I've done some cleanup but this is still more painful than what we could hope for.

[laughinggas]

Thank you for the cleanup. The problem here is that I really need to use both the openness of interior s and the compactness of s, hence I need to work with subsets in each of these respective spaces. Would you be having any suggestion for a better proof that I could try to work on? I was wondering whether thinking in terms of filters might help (I am uncomfortable with them).

[PatrickMassot]

I agree the relevant diagram of spaces is actually not so simple. But on paper we are very good at pretending it is. I don't have a magic solution (otherwise I would have written it).

[laughinggas]

Well, I guess this is the best I can do for now.

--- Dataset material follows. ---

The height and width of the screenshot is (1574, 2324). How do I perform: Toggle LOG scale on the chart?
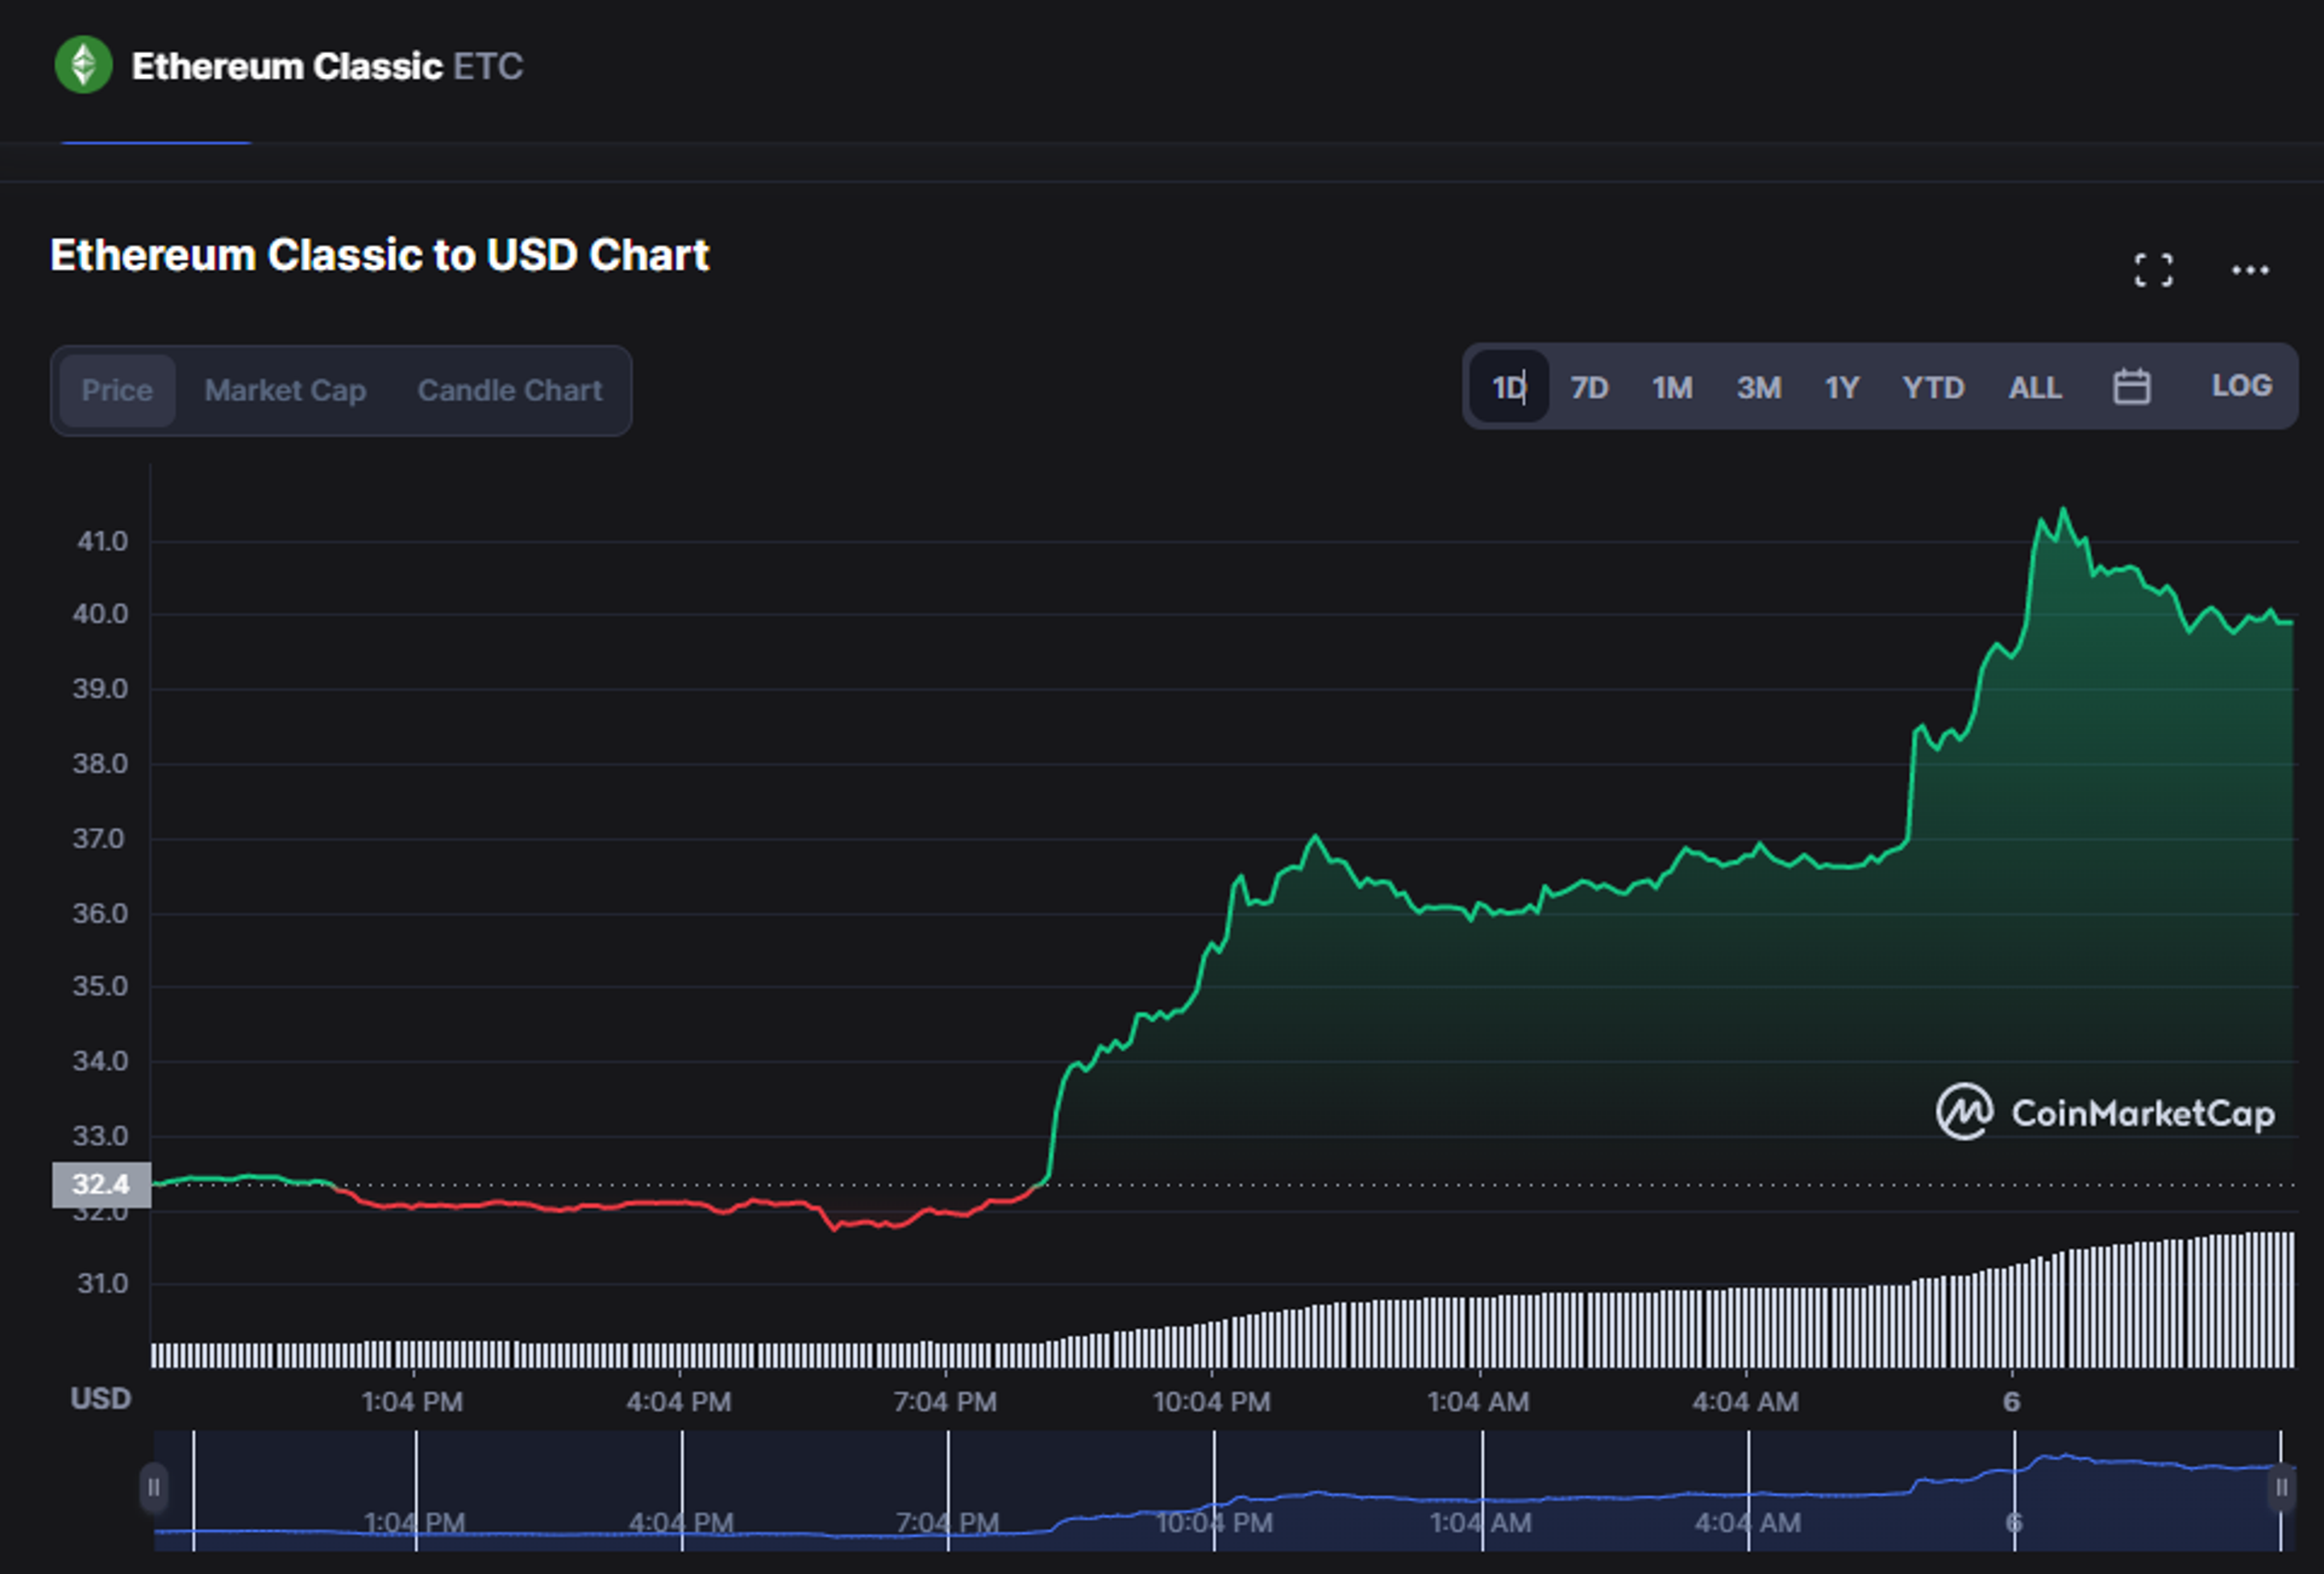[x=2241, y=386]
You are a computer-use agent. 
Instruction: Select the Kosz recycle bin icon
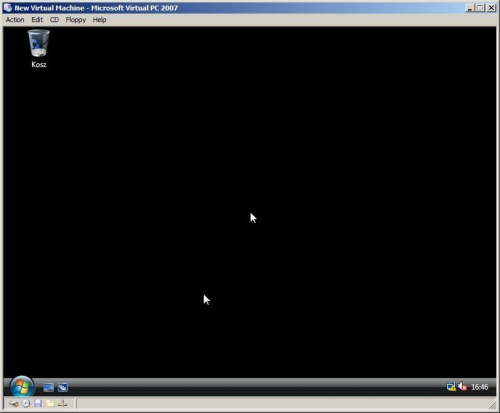39,49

Thank you for your help!

[PatrickMassot]

bors merge

[bors]

Build failed (retrying...):

• Build mathlib

[bors]

Build failed:

• Build mathlib

[bryangingechen]

Given that this has already passed review, I'll put it back on the queue:
bors r+

@laughinggas Note that the "ready-to-merge" label is added by automation; if you add it yourself, we might think the PR is already on the bors queue and forget about it!

[bors]

Pull request successfully merged into master.

Build succeeded:

• Build mathlib
• Lint mathlib
• Lint style
• Run tests

[laughinggas]

Given that this has already passed review, I'll put it back on the queue:
bors r+

@laughinggas Note that the "ready-to-merge" label is added by automation; if you add it yourself, we might think the PR is already on the bors queue and forget about it!

Apologies, I will remember that, in the future!